El vino ibérico observa con atención el avance de Europa del Este en los mercados internacionales. Durante décadas, Portugal y España han ocupado una posición reconocida dentro del vino europeo gracias a su tradición, su diversidad regional y una presencia exportadora consolidada. Sin embargo, según la opinión expresada por Máximo Monteiro, asistente de exportación de Vinalda, en un comunicado remitido a Vinetur, el mapa comercial del sector empieza a moverse, sobre todo en los segmentos de precio medio y bajo.
Monteiro señala que países como Rumanía, Hungría, Moldavia o Georgia están ganando espacio de manera progresiva fuera de sus fronteras.

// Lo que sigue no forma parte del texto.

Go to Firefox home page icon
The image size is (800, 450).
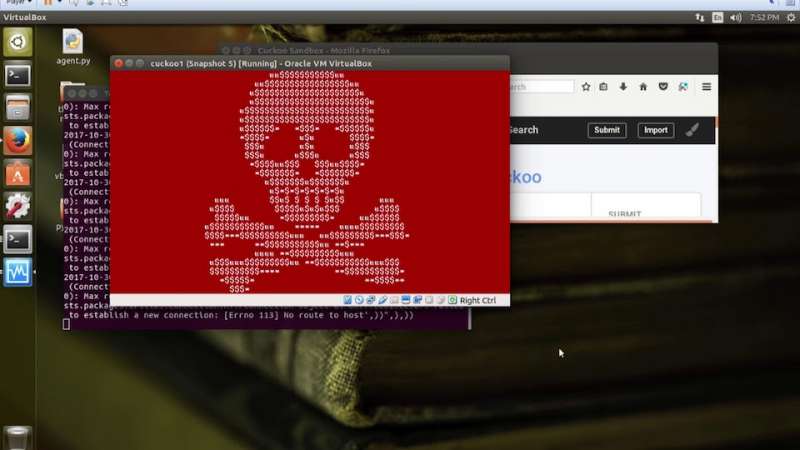point(642,87)
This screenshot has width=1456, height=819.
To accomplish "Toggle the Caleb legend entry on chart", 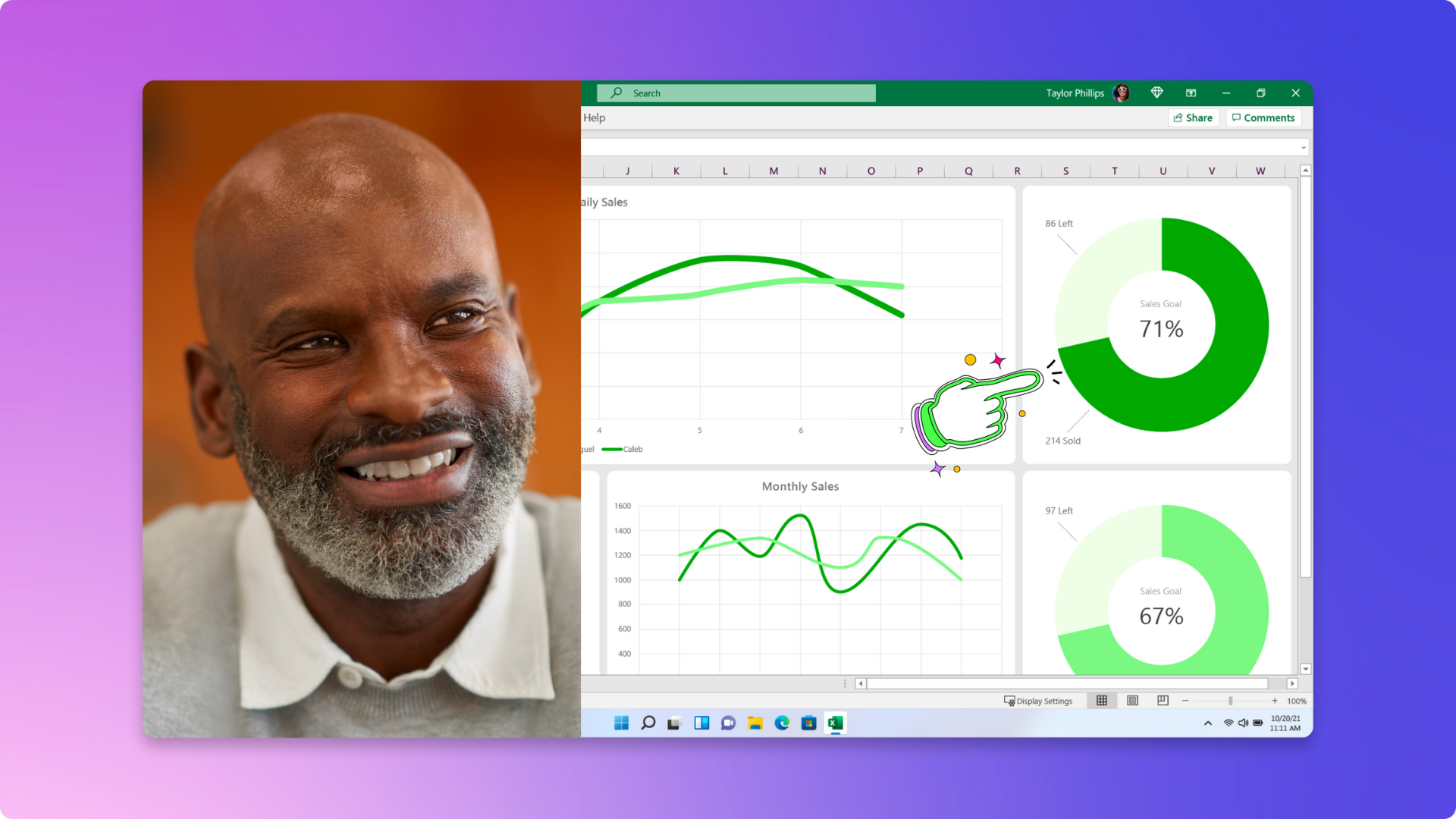I will click(x=630, y=448).
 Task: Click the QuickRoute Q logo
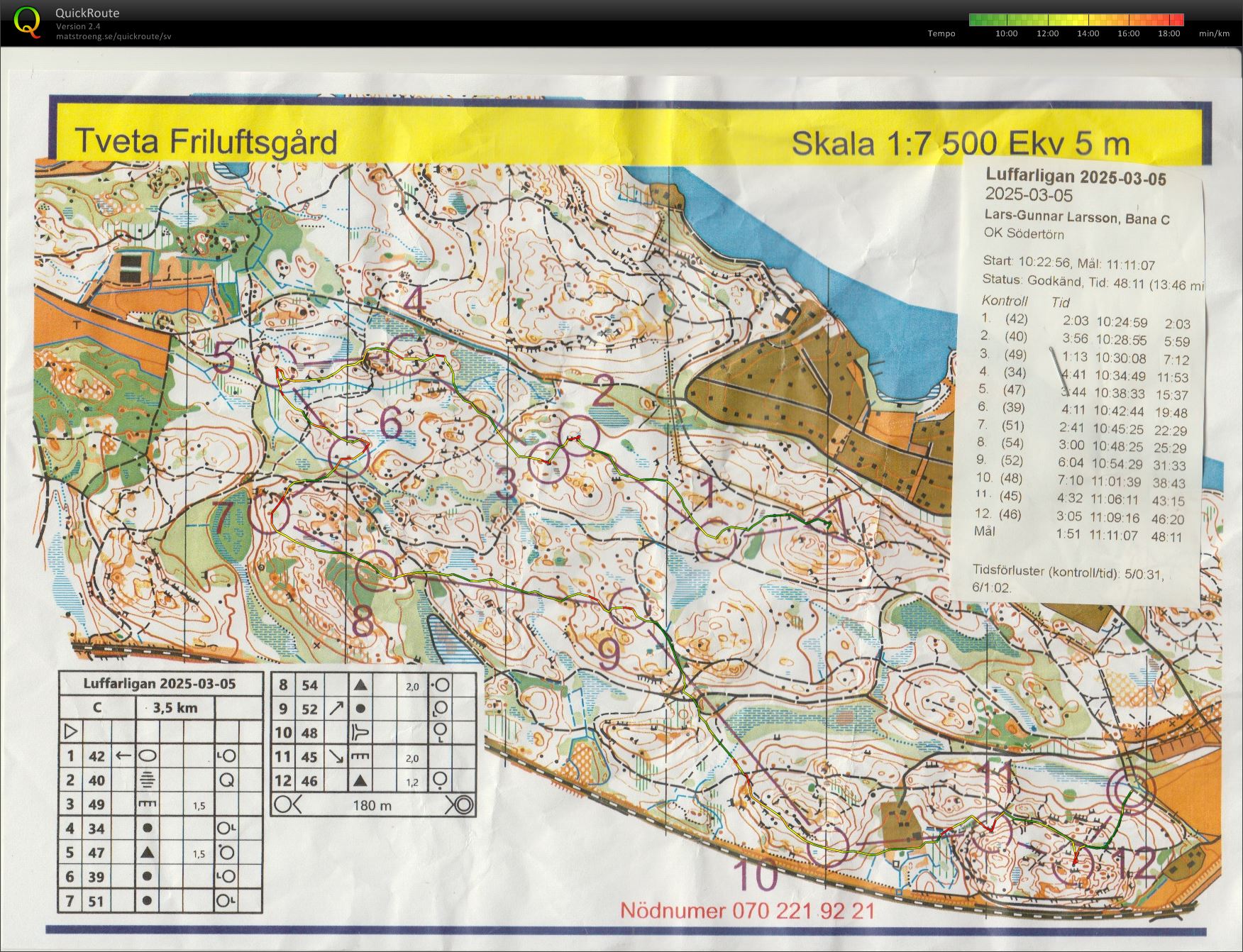coord(27,21)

Lo hacen apoyados en estructuras de costes más ajustadas, inversión europea, modernización tecnológica y una mejora constante de la calidad. Esta evolución se nota, según su análisis, en investigaciones de mercado, acciones de prospección comercial y revisión de nuevos portafolios vinculados a la exportación de vino.
La presión se percibe con más claridad en mercados sensibles al precio, entre ellos Reino Unido y Alemania, dos destinos donde el vino del sur de Europa ha tenido una presencia histórica. En esos países, algunos compradores empiezan a mirar hacia Europa del Este por su flexibilidad comercial, su capacidad para ofrecer volumen y unas condiciones económicas más agresivas. Para Monteiro, la tradición y la calidad siguen siendo ventajas importantes para Portugal y España, pero ya no bastan por sí solas para asegurar una buena posición internacional.
El vino ibérico mantiene una relación fuerte con la autenticidad, la gastronomía y la identidad mediterránea. Esa base continúa siendo uno de sus grandes valores, aunque el avance de nuevos productores obliga a reforzar el trabajo comercial y la construcción de marca. En opinión de Monteiro, el mayor riesgo no está en una pérdida de calidad, sino en una posible pérdida de capacidad para competir en determinados tramos de precio.
El cambio no supone una amenaza inmediata para Portugal y España, pero sí muestra que el mercado internacional del vino depende cada vez menos de la reputación histórica de los países productores. Ante este escenario, Monteiro considera que el vino ibérico debe apoyarse en aquello que lo ha diferenciado durante años: identidad, origen y valor añadido. Más que entrar en una batalla directa de precios, Portugal y España podrían orientar su estrategia hacia la diferenciación, la mejora del posicionamiento y la puesta en valor del territorio.